Gli arredi termici in vetroceramica richiedono un design di alto livello per esprimere tutte le qualità estetiche del materiale che, debitamente progettato, verniciato e trattato, regala ad ogni ambiente domestico un originale tocco di calore.

Polipropilene

I termoarredi sintetici in polipropilene sono la vera novità del settore riscaldamento domestico. Particolarmente apprezzati per la totale eco-compatibilità (sono 100% riciclabili) e per la loro atossicità, dovuta alla colorazione diretta data al materiale in fase di produzione e non tramite vernici o trattamenti successivi.

Se da una parte è vero che i termoarredi in polipropilene sono da poco sul mercato e se ne conoscono poco limiti e difetti, è altrettanto vero che sulla carta assicurano prestazioni termiche ottime anche a basse temperature, costi contenuti, funzionamento silenzioso e ampie possibilità di modellazione e colorazione per apparecchi di design.

Vernici e trattamenti di rivestimento

Fondamentale che le vernici utilizzate siano atossiche e di elevata tenuta per durare nel tempo e resistere agli sbalzi di temperatura. Alcuni modelli sono invece trattati con procedimenti particolari – ad esempio spazzolatura e lucidatura – per ottenere effetti diversi.

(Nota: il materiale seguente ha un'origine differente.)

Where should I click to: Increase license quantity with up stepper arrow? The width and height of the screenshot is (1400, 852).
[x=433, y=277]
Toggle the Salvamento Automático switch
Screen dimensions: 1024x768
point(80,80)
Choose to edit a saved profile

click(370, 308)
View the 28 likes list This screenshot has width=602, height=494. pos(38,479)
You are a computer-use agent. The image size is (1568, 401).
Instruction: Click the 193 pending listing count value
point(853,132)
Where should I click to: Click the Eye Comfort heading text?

Dove posizionare un arredo termico in casa

Partiamo col dire che non esistono regole fisse per il posizionamento dei termoarredi. Per loro natura, vanno posizionati in base alle esigenze di riscaldamento, alla piacevolezza estetica e ai limiti strutturali degli ambienti.

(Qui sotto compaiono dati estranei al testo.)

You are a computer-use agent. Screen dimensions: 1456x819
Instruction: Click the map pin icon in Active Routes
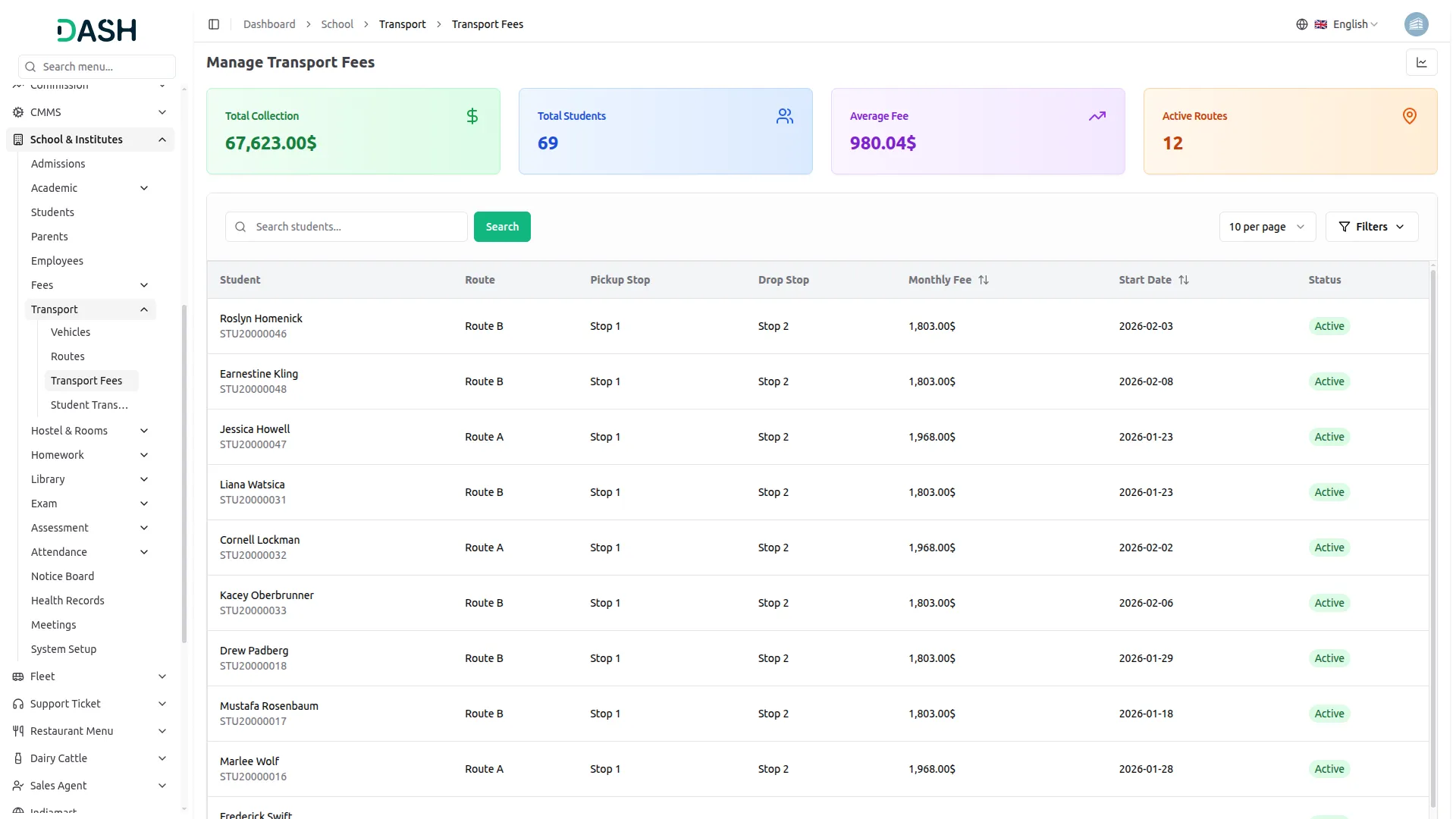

La decisione su dove posizionare uno scaldasalviette a bandiera piuttosto che un termoarredo in vetroceramica a pannello matura non prima di aver risposto ad alcune domande cruciali circa lo spazio a disposizione e l’utilizzo che si intende farne.

Esempio 1: se ho necessità di avere le salviette intime a portata di mano è preferibile un modello verticale da posizionare sopra il bidet.

Esempio 2: al contrario, se intendo utilizzare uno scalda asciugamani orizzontale per i miei teli, la posizione migliore è direttamente sopra la vasca, a portata di mano e sfruttando la lunghezza disponibile, spesso poco sfruttata.

Sconsigliata invece l’installazione di un termoarredo dietro alle porte o sulla parete “libera” di bagni che presentano i sanitari tutti dalla stessa parte; entrambe le soluzioni sarebbero scomode e provocherebbero una congestione degli spazi.

Da cosa dipende il prezzo di un termoarredo?

Il discorso sui prezzi di un termoarredo parte da tutte le considerazioni fin qui fatte su tipologie, caratteristiche e limitazioni dell’abitazione. In linea di massima gli elementi da considerare saranno:

  • Brand – la fama di un marchio è da sempre associata a prodotti di prezzo superiore, motivato dalla garanzia di maggiore qualità, almeno sulla carta.
  • Design – un modello di termoarredo di design costerà sempre più di un modello standard della grande distribuzione a causa del processo di lavorazione più elaborato e quasi artigianale.
  • Materiali – i materiali con resa termica superiore o con caratteristiche particolari avranno sempre costi maggiori che si rifletteranno sul prezzo finale.
  • Finiture – colorazioni e trattamenti alle versioni base comportano sempre un surplus del prezzo.
  • Dimensioni –  da non sottovalutare l’impatto sul prezzo delle misure, quindi attenzione a pretendere costi contenuti se vogliamo occupare 2 metri di parete con un termoarredo orizzontale oppure se decoriamo l’intera parete del salotto con piastre in vetroceramica.

Termoarredi e ristrutturazione: meglio assieme

Capita spesso di vedere la ristrutturazione domestica come qualcosa di separato dall’installazione degli arredi termici: una volta messi a progetto i classici termosifoni (spesso già presenti nell’ambiente e al massimo rinnovati nel modello) si tende a posticipare la questione termoarredi aggiuntivi.

In tanti anni di esperienza nel settore, noi di Io Ristrutturo e Arredo abbiamo invece avuto modo di confermare in molteplici progetti di ristrutturazione e relooking i vantaggi connessi alla riprogettazione completa del riscaldamento domestico, dai sifoni in ghisa fino alla stufetta elettrica portatile. Partendo dalle abitudini abitative e dalle caratteristiche dell’immobile, la proposta di termoarredi elettrici o idraulici di differenti tipologie viene ripensata da zero in modo da fornire il meglio in termini di funzionalità, estetica e, non ultimo, di budget.